劇場公演で使う着ぐるみなど、道具一式が積まれていた3tトラックが盗まれたというのです。

施錠済みのトラックがなぜ…

トラックには、こぐまのマークが正面の上部や側面に記されているのが特徴です。

ーー被害総額は?
劇団こぐま座・山本重男代表:
(トラックの)中に入ってる作品ですと、当時の制作金額としては1000万ぐらいかかります。本当に困りました。

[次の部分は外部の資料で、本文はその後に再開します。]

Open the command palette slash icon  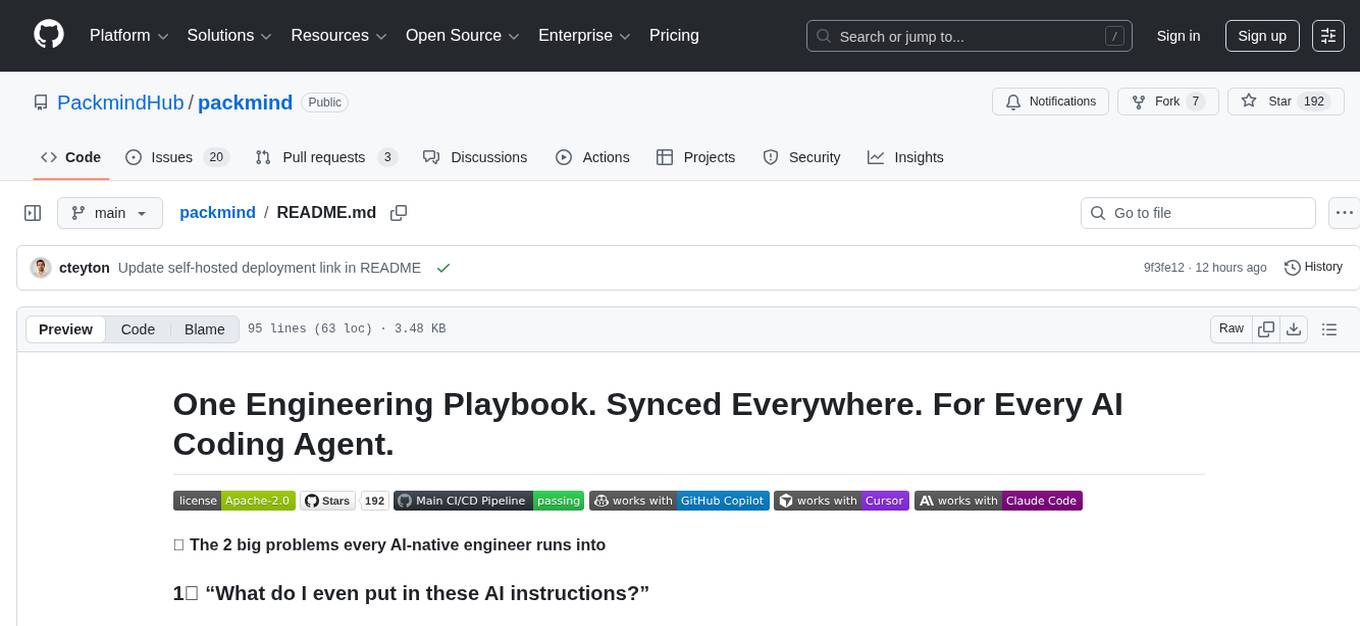1114,35
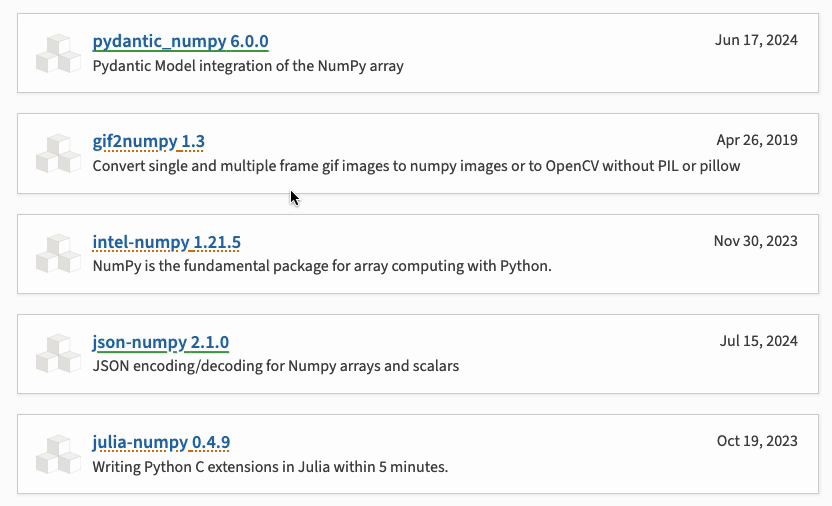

千葉・松戸市にある劇団の駐車場に停めてあったトラック。劇団によると、トラックは施錠済みでした。スペアキーを含めて2つの鍵は事務所内に残されたままで、荒らされた様子もなかったといいます。

劇団こぐま座・山本重男代表:
エンジンをどうやってかけたのかわからないんですけど、警察の方が言うには、そういうプロの窃盗団。この人たちは簡単に動かせるんじゃないか、と。

“存続の危機”に追い打ち

事務所の壁に飾ってあったのは、公演をみた子どもから贈られた絵でした。

劇団は関東を中心に公演などを実施していましたが、新型コロナウイルス感染拡大の影響でほぼ中止になっていました。しかし春以降、劇場での公演予定が入り始めていた矢先でした。

劇団こぐま座・山本重男代表:
コロナのこともあって、もう前から存続の危機なんですけど、追い打ちをかけてこういうことになったのでショックです。

劇団は警察に被害届を提出。情報提供を呼びかけています。